> **GIVEN TASK**:
Answer these questions using the article on the Wizards' three-point shooting below:
(a) Where do the Wizards rank in the NBA in threes attempted?
(b) Which player is off the court because of an injured right leg?
(c) What is the combined three-point record this season of Nene, Marcin Gortat, Kris Humphries and Kevin Seraphin?

━━━━━ DOCUMENT PASSAGE

Local bloggers, beat writers, sports-radio hosts and fans have grappled with Washington’s three-point conundrum for months; it’s the RGIII of Wizards fandom. In a league that increasingly values three-pointers, the Wizards just don’t shoot very many of ’em. And the issue finally got a national airing over the last week.
First, Jeff Van Gundy brought it up during ESPN’s Washington-Cleveland broadcast, saying he was “amazed” the Wizards have managed to overcome their relative lack of three-pointers. Then, ESPN the Magazine released its analytics rankings of U.S. pro teams. The Wizards finished in the NBA’s bottom third, thanks mostly to their three-point shooting.
“Washington lags in terms of applying the lessons of analytics to its shot chart even in the midst of the team’s best season since 1978-79,” the magazine explained, citing Washington’s high ratio of midrange shots to three-pointers, despite a strong long-distance shooting percentage.
It’s popular to blame Wizards Coach Randy Wittman for that disparity, and the coach has come under increased scrutiny from fans during Washington’s recent 2-9 skid. Van Gundy, though, suggested an alternative interpretation, one focused less on strategy than on roster construction.
“It’s really not a style [question]; it’s really more of a personnel question,” he said in a telephone interview this week. “Obviously the confusing part is if they shoot a high percentage, then why don’t they shoot more? But what people don’t think about is that if they shoot more, they probably won’t shoot a high percentage, because they just don’t have those guys.”
In many ways, Washington is built like a team from decades past, with a gaggle of post players who could have been comfortable in the ’90s: “traditional big men rather than floor spacers,” as ESPN the Magazine put it. Their best player, John Wall, isn’t a standout shooter. Their best shooter, Beal, isn’t on the court because of an injured right leg. And their best big men — Nene and Marcin Gortat, Kris Humphries and Kevin Seraphin — aren’t particularly scary from three-point range.
(Combined, they’re 1 for 13 this season. Actually, that is kind of scary.)
The Wizards are the NBA’s fifth-most accurate three-point-shooting team, but they currently rank 27th in threes attempted and 26th in threes made. Of the NBA’s bottom nine teams in three-pointers made, just three are in playoff position. On the other hand, eight of the league’s top nine teams in three-pointers made would qualify for the playoffs if they started today.
“I do find it amazing that — without range shooting — they’ve been able to overcome that,” Van Gundy said. “Where they’re sitting, they’ve really overachieved.”
Some fans would likely disagree. And those fans don’t like the way Wittman bristles when asked about the NBA’s embrace of three-point shooting.

━━━━━━━━━━
━━━━━ DATA EXTRACT

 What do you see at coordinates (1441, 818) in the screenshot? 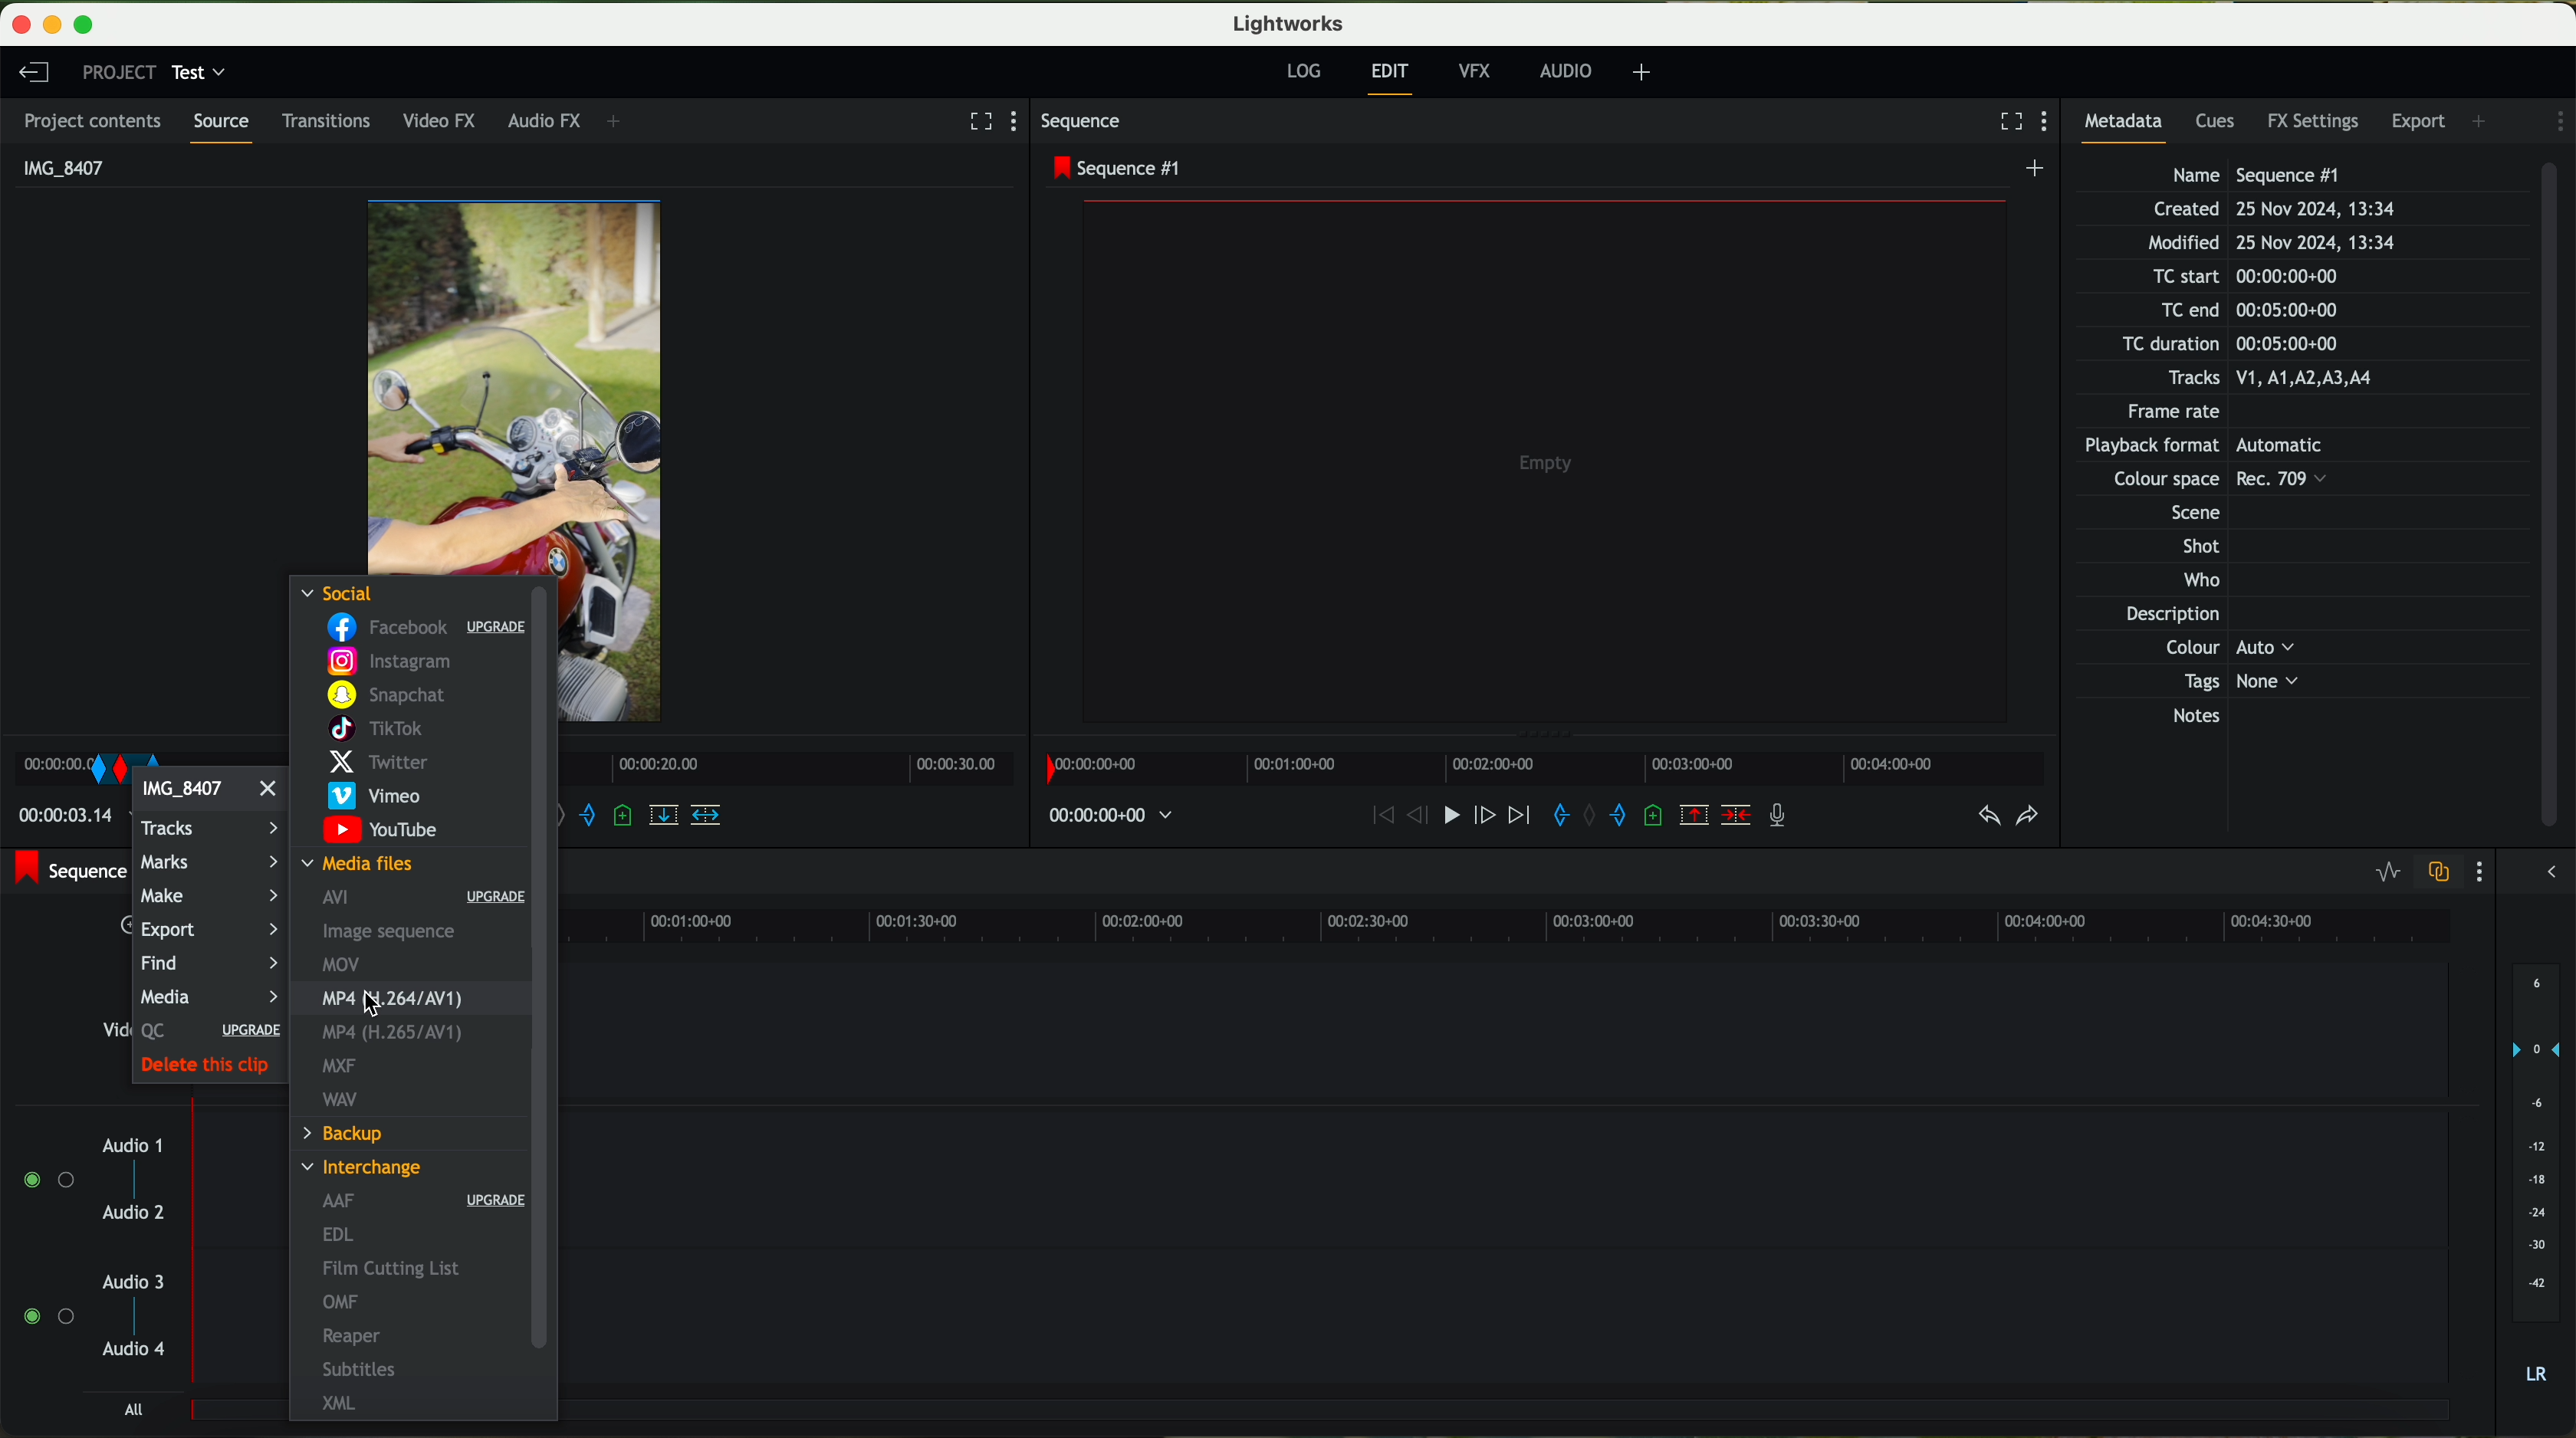
I see `play` at bounding box center [1441, 818].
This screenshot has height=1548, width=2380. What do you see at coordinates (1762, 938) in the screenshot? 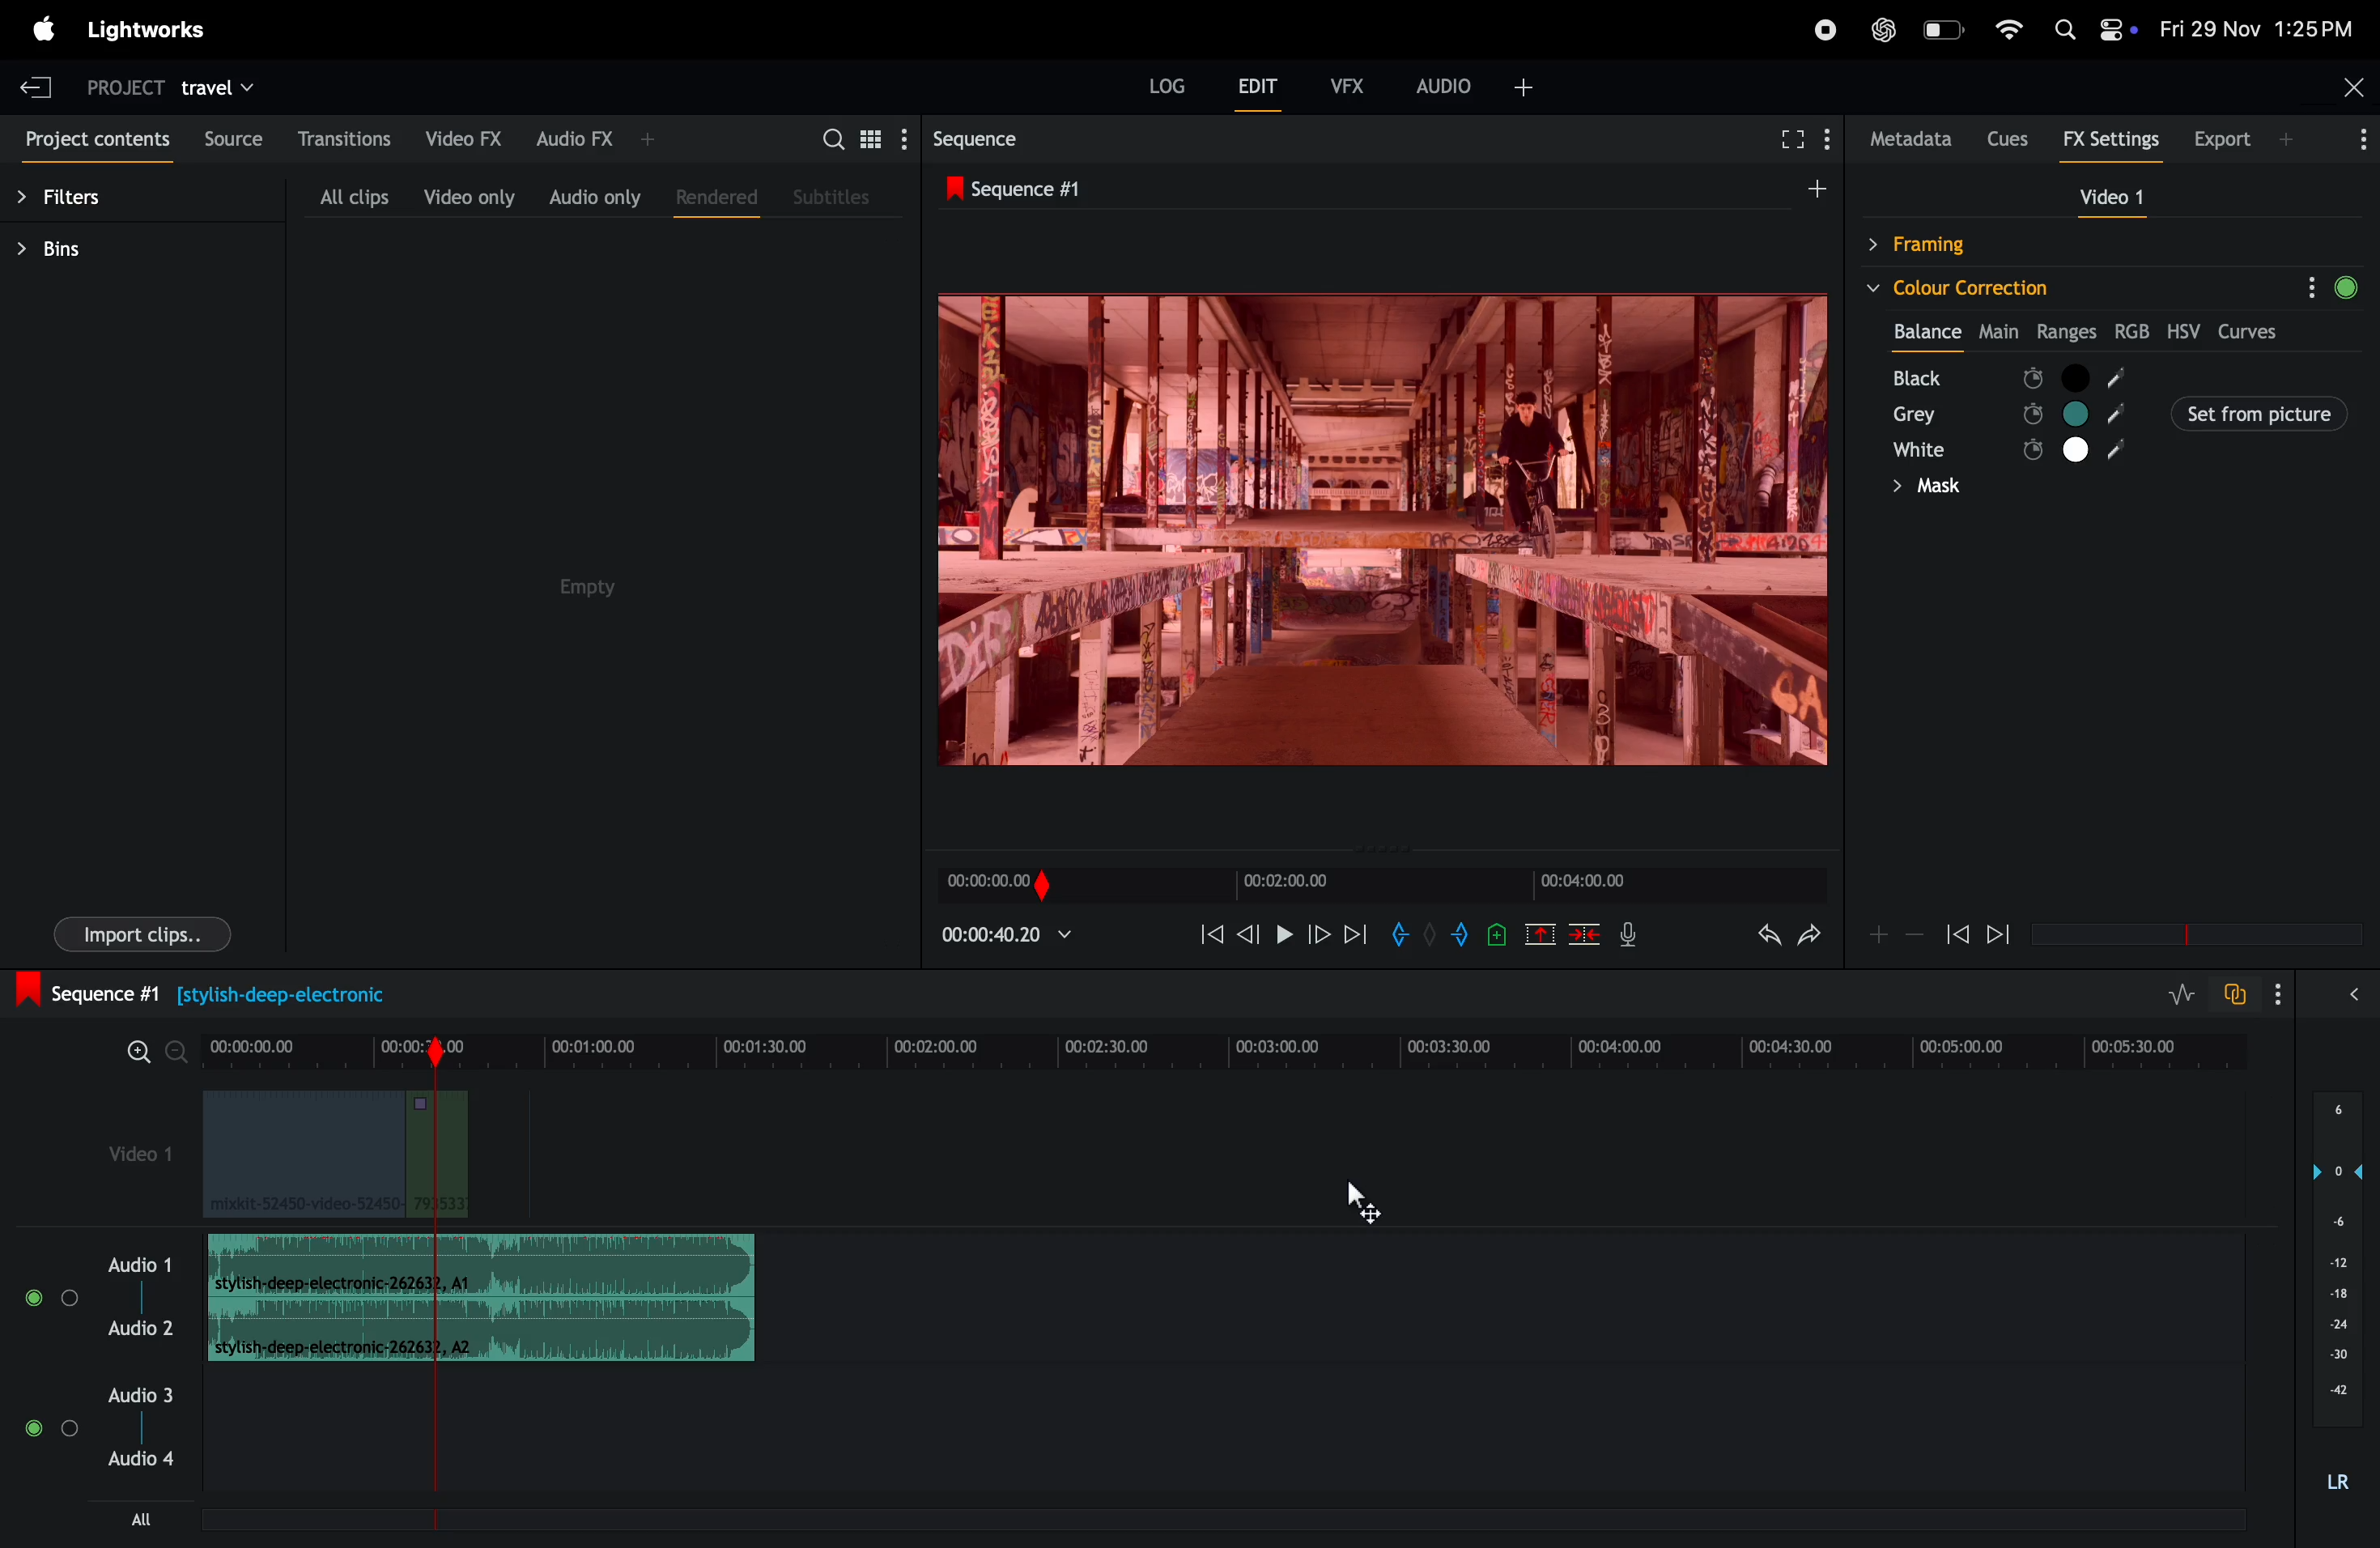
I see `undo` at bounding box center [1762, 938].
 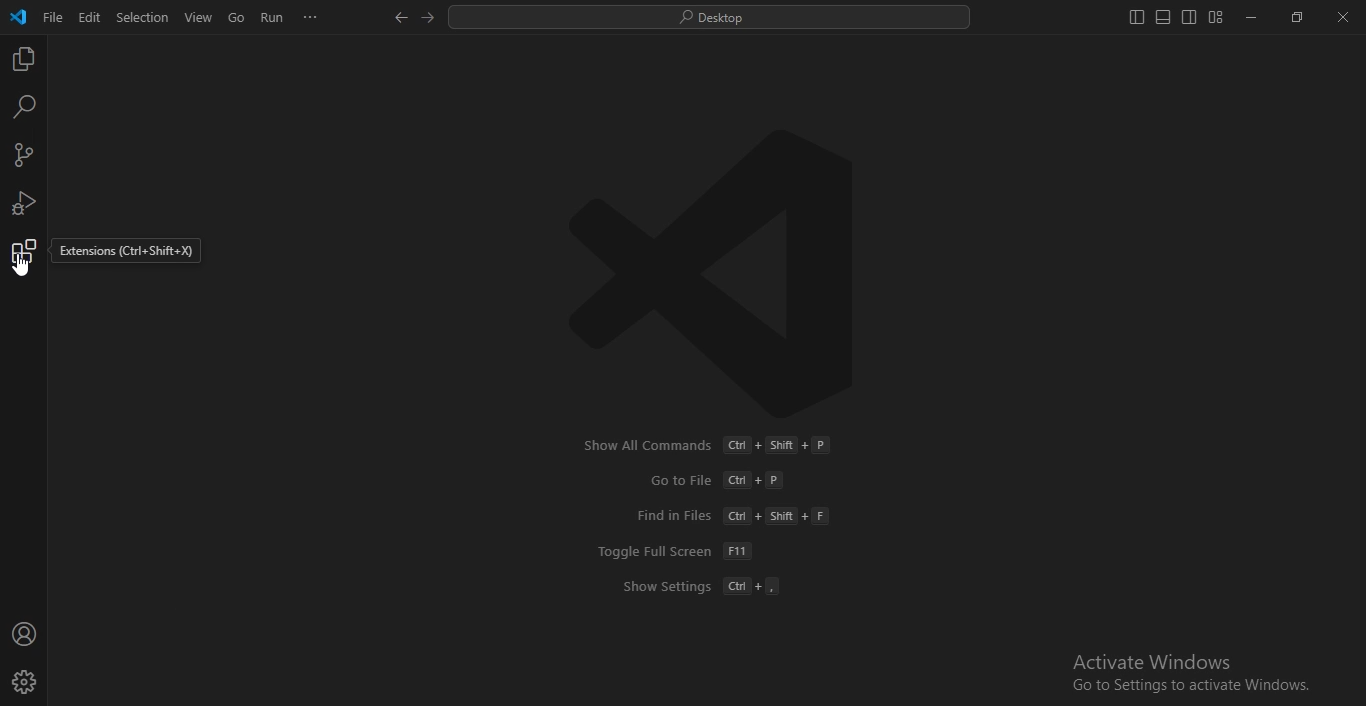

━━━━━━━━━━

> **REPLY**:
(a) 27th
(b) Beal
(c) 1 for 13